I'd like to find the antiderivative and then analyze the integral going from 0 to N as N goes to infinity. However, I don't know how to find this particular primitive, and the online calculators do something that we haven't gone over in class (they use the Gauss error function), which leads me to suspect that there's another way of doing this.
Does anyone have an idea? Any help is appreciated, thank you.
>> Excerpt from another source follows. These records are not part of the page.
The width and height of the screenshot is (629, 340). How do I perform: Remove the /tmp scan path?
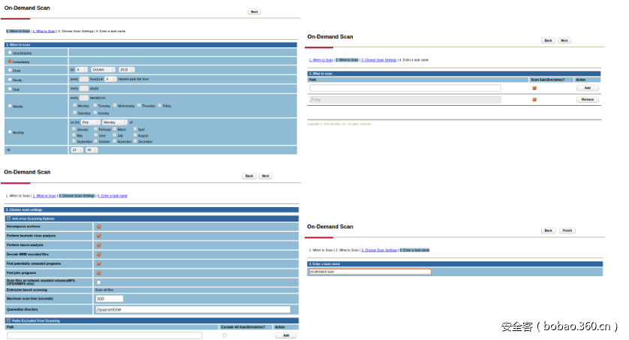pos(587,99)
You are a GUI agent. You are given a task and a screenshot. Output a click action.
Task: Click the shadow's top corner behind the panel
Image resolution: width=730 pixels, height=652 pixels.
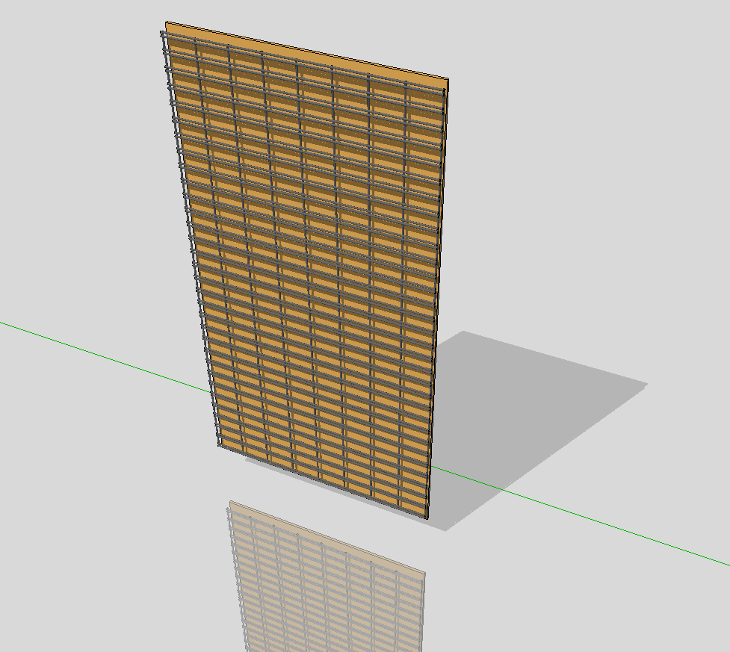coord(465,332)
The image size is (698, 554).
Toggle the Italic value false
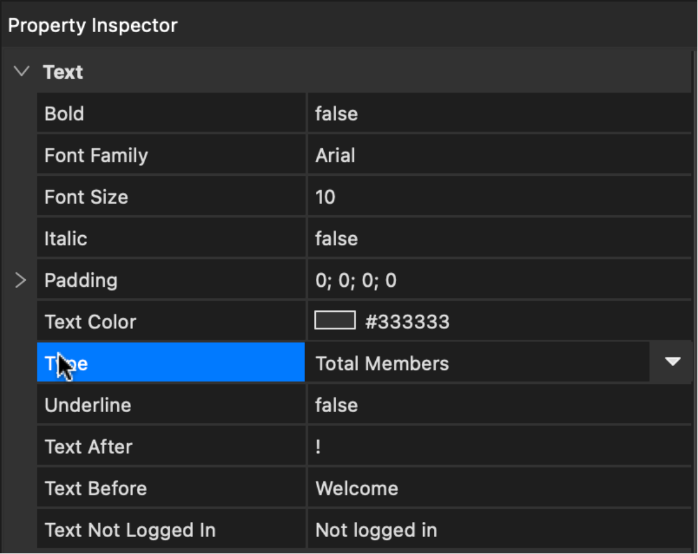pyautogui.click(x=336, y=239)
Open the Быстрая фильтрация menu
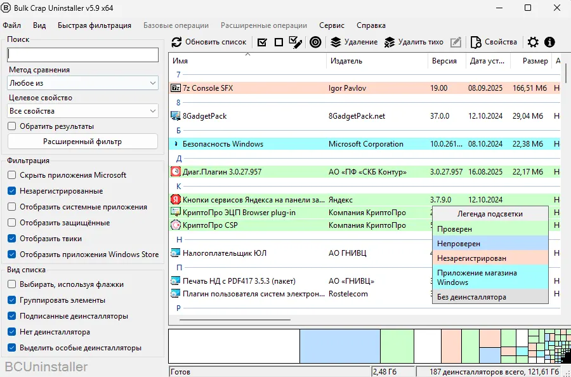Image resolution: width=571 pixels, height=377 pixels. (x=95, y=25)
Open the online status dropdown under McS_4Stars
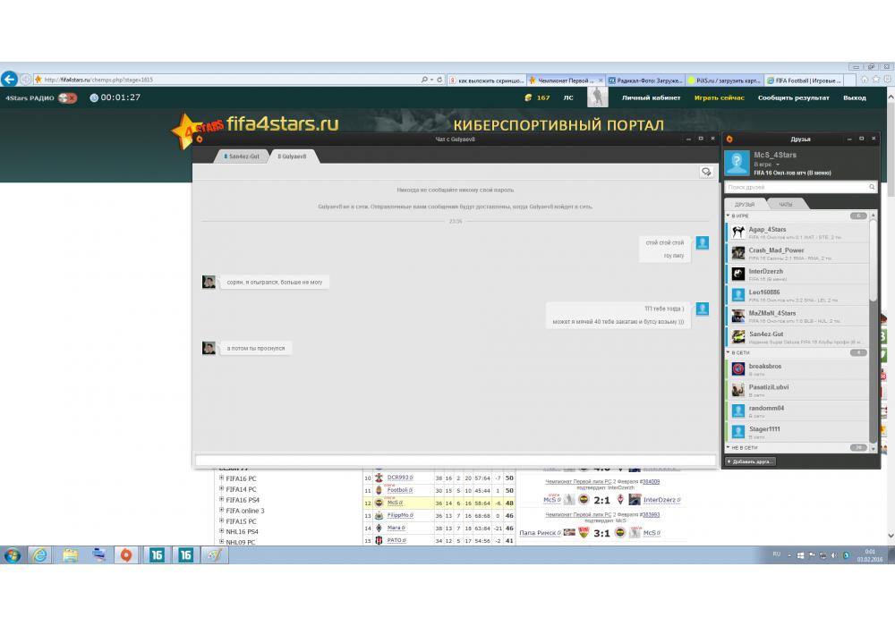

Finding an antiderivative is going to be difficult. Seeing if it converges will not, $$ \int_0^\infty \frac{e^{-x}}{\sqrt{x}}\mathrm dx= \int_0^1 \frac{e^{-x}}{\sqrt{x}}\mathrm dx+\int_1^\infty \frac{e^{-x}}{\sqrt{x}}\mathrm dx $$ Now, for $0\leq x\leq 1$, we have $$ \frac{e^{-x}}{\sqrt{x}}\leq \frac{1}{\sqrt{x}} $$ and for $1\leq x$, we have $$ \frac{e^{-x}}{\sqrt{x}}\leq e^{-x} $$
Alternatively, enforce the substitution $u=\sqrt{x}$, then your integral is $$ \int_0^\infty \frac{e^{-x}}{\sqrt{x}}\mathrm dx= 2\int_0^\infty e^{-u^2}\mathrm du=\sqrt{\pi} $$